= Exercise objective =
Only the lines below starting at the one containing "You are a GUI" and ending at the one containing "Mark fifey49307@5ubo.com login" belong in the answer, each copied exactly.

********************

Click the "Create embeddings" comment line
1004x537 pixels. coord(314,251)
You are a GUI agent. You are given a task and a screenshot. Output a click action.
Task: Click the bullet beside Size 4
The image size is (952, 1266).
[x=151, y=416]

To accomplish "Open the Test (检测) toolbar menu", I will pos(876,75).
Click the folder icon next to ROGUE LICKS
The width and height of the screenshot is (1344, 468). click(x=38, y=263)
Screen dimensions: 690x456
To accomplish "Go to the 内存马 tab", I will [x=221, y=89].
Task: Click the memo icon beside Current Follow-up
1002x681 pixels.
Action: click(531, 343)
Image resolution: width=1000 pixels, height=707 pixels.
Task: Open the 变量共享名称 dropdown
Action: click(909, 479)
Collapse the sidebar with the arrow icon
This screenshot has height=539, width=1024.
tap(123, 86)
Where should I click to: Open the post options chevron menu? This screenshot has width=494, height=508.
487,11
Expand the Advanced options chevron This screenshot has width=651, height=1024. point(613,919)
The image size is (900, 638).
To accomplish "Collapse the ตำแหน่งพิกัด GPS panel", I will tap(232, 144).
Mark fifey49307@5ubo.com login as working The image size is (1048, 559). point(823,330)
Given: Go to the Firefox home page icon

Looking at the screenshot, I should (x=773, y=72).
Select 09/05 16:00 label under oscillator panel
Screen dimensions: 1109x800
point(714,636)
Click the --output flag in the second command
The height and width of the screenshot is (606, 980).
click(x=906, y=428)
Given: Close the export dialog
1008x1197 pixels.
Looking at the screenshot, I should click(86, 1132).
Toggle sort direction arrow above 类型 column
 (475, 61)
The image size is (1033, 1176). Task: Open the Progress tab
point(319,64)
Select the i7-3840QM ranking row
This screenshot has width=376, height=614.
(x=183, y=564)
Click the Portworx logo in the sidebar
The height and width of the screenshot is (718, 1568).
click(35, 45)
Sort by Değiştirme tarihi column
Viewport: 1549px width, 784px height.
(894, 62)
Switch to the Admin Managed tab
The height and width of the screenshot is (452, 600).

********************

= Solution to the problem =
You are a GUI agent. You are given a task and a screenshot. Output a click action.
Task: Click the bullet beside Size 4
The image size is (952, 1266).
[x=151, y=416]

To accomplish "Open the Test (检测) toolbar menu", I will pos(876,75).
Click the folder icon next to ROGUE LICKS
The width and height of the screenshot is (1344, 468). click(x=38, y=263)
Screen dimensions: 690x456
To accomplish "Go to the 内存马 tab", I will [x=221, y=89].
Task: Click the memo icon beside Current Follow-up
1002x681 pixels.
Action: click(531, 343)
Image resolution: width=1000 pixels, height=707 pixels.
Task: Open the 变量共享名称 dropdown
Action: click(909, 479)
Collapse the sidebar with the arrow icon
This screenshot has height=539, width=1024.
tap(123, 86)
Where should I click to: Open the post options chevron menu? This screenshot has width=494, height=508.
487,11
Expand the Advanced options chevron This screenshot has width=651, height=1024. point(613,919)
The image size is (900, 638).
To accomplish "Collapse the ตำแหน่งพิกัด GPS panel", I will tap(232, 144).
Mark fifey49307@5ubo.com login as working The image size is (1048, 559). point(823,330)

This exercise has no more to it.